Centrale et Supélec, un siècle d'écart. 1829 pour Centrale, 1894 pour Supélec. Deux écoles nées de l'industrie privée, à des époques différentes, qui fusionneront bien plus tard pour ne former qu'une seule institution.

La frise complète, de 1747 à aujourd'hui

Le XXᵉ siècle apporte deux jalons majeurs. En 1934, la loi du 10 juillet institue la CTI, la Commission des titres d'ingénieur : désormais, aucune école ne peut délivrer le diplôme d'ingénieur sans son accréditation. Et en 2015, Centrale Paris et Supélec fusionnent pour devenir CentraleSupélec.
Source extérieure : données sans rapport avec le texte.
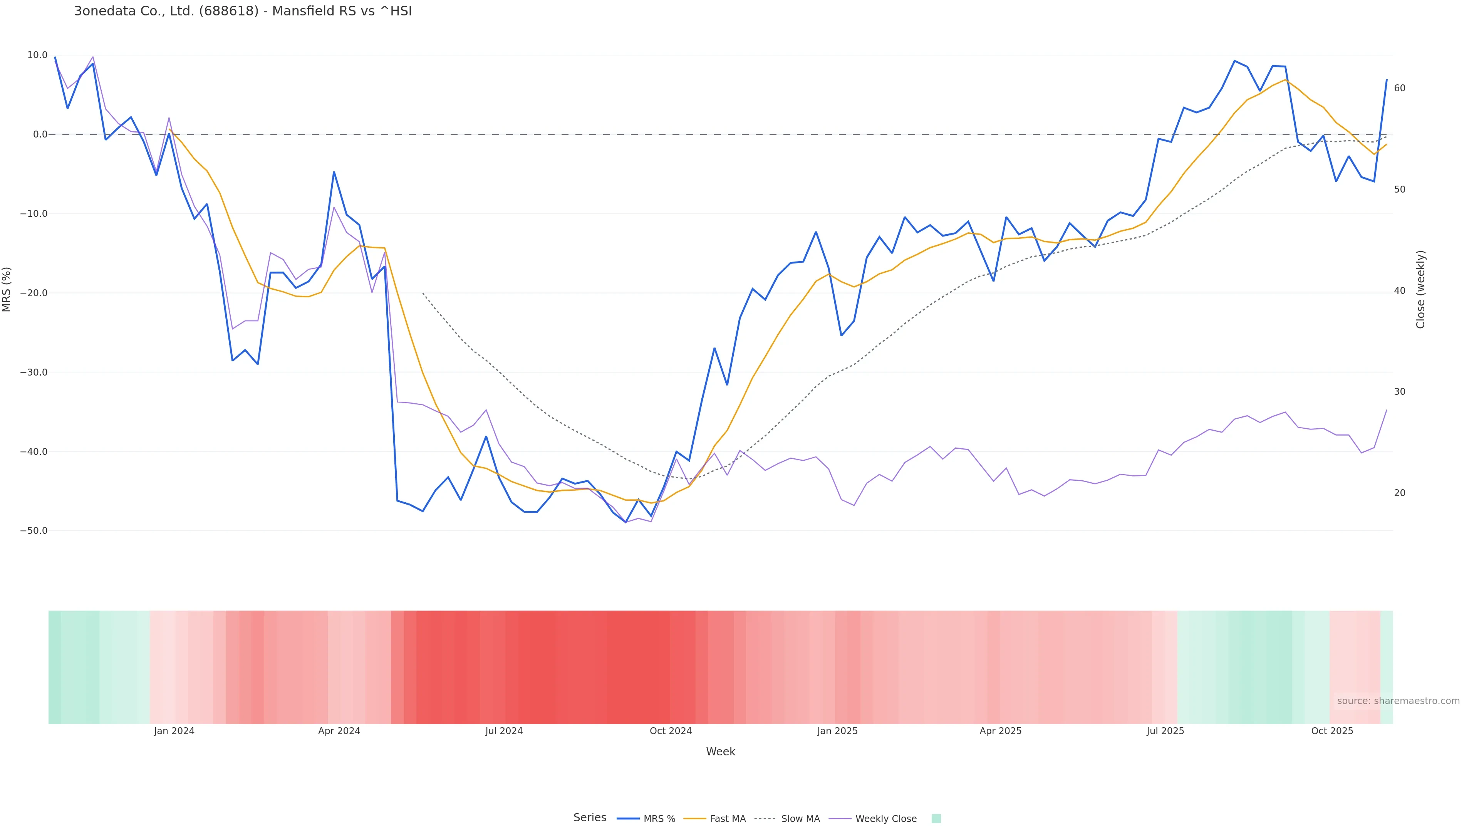The height and width of the screenshot is (832, 1479).
Task: Click the Jan 2024 x-axis tick label
Action: click(174, 731)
AnnéeÉvénementCe que ça marque
1747Ponts et ChausséesLa plus ancienne école d'ingénieur
1780Arts et MétiersFondation privée, école d'État en 1803
1783Mines de ParisCorps technique des mines
1794Polytechnique et École normaleÉcoles méritocratiques de la Révolution
1829CentraleL'ingénieur civil pour l'industrie
1894SupélecL'ère de l'électricité
1934Création de la CTILe titre d'ingénieur encadré par l'État
2015CentraleSupélecFusion Centrale Paris et Supélec

La CTI reste aujourd'hui la garante du diplôme. Pour comprendre ce qu'elle contrôle et comment se repérer parmi les écoles actuelles, voyez notre guide complet des écoles d'ingénieur et de la CTI.
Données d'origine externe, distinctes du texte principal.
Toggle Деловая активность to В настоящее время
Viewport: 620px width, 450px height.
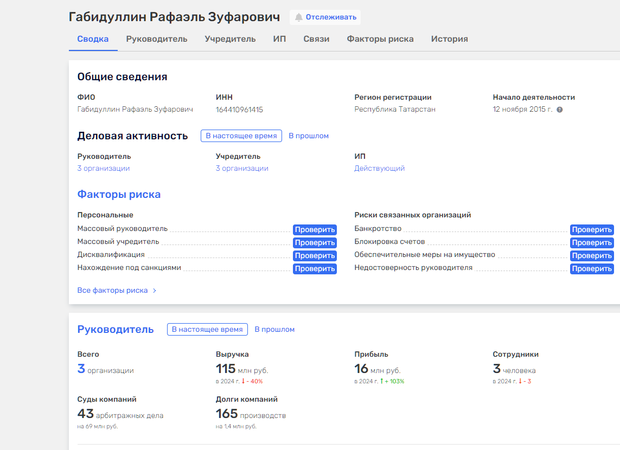(x=241, y=136)
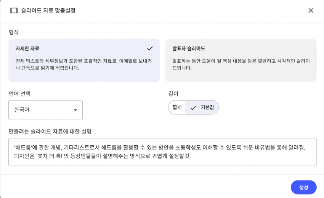Image resolution: width=324 pixels, height=198 pixels.
Task: Click the 언어 선택 label
Action: click(x=19, y=93)
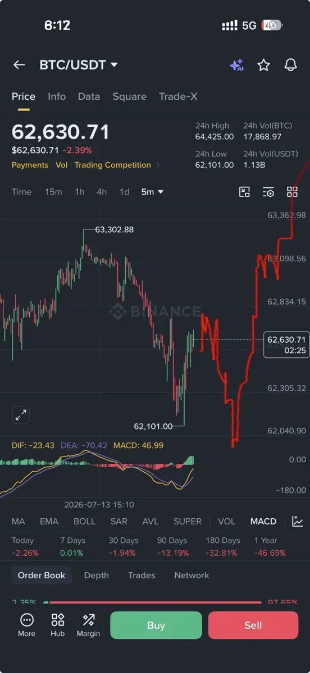Tap the back arrow icon

(x=19, y=65)
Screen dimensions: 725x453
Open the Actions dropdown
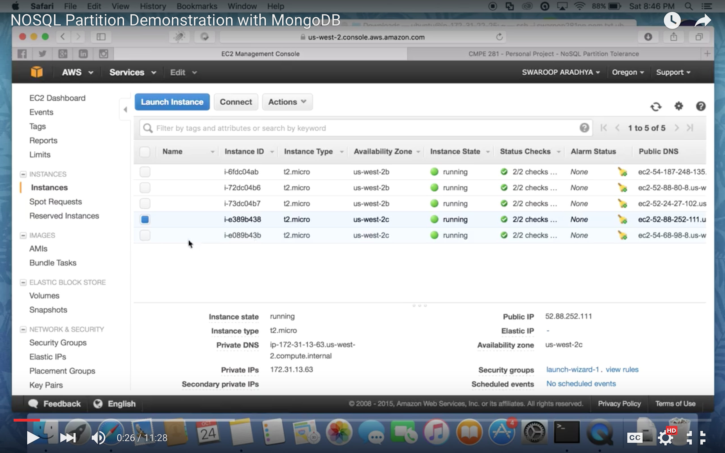tap(287, 102)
Pourquoi ce système est unique au monde

Dans la plupart des pays, l'ingénieur se forme à l'université. En France, la Révolution a créé une dualité durable : d'un côté l'université, de l'autre les grandes écoles, avec leurs concours et leurs prépas. Cette séparation n'existe presque nulle part ailleurs sous cette forme.

Ce qui rend le modèle singulier

  • Recrutement par concours national, au mérite
  • Préparation confiée aux lycées, les prépas
  • Classement de sortie lié aux corps d'État
  • Grandes écoles distinctes de l'université

Ce que ça révèle pour vous

  • Le concours pèse plus que le diplôme du lycée
  • La prépa est une étape assumée, pas un détour
  • Le travail sur deux ans prime sur tout le reste
  • Chaque école garde une histoire et une culture propres

Nos professeurs Hadamard, anciens taupins passés par l'X, l'ENS et CentraleSupélec, le rappellent souvent : derrière chaque nom d'école se cache une histoire longue de deux siècles et demi. Connaître cette histoire aide à choisir avec du recul, plutôt qu'en suivant un simple classement.
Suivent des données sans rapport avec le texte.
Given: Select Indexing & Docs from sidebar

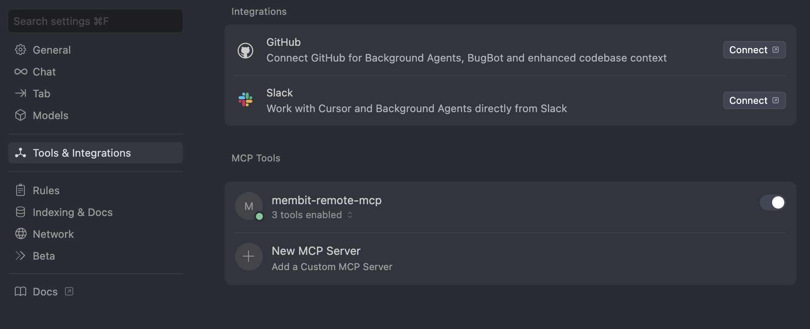Looking at the screenshot, I should [x=73, y=212].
Certaines de ces écoles ont d'ailleurs beaucoup évolué. Les Mines de Paris, par exemple, font aujourd'hui partie d'un ensemble universitaire plus large : nous l'expliquons dans notre article pour comprendre comment intégrer Mines Paris - PSL.

À retenir

  • La plus ancienne école d'ingénieur française est celle des Ponts et Chaussées, 1747.
  • Les Arts et Métiers naissent en 1780, les Mines de Paris en 1783.
  • La Révolution crée Polytechnique et l'École normale en 1794, sur le principe du mérite.
  • L'industrie fait naître Centrale en 1829 et Supélec en 1894.
  • La CTI de 1934 encadre le titre d'ingénieur ; CentraleSupélec naît de la fusion de 2015.
  • Le modèle prépa-concours, unique au monde, vient de la séparation révolutionnaire entre université et grandes écoles.

Cette histoire n'est pas qu'une curiosité. Elle explique le système que vous allez traverser si vous visez une grande école : deux ans de prépa, un concours national, un classement qui compte. Un chemin exigeant, mais dont chaque étape a une raison d'être vieille de plus de deux siècles.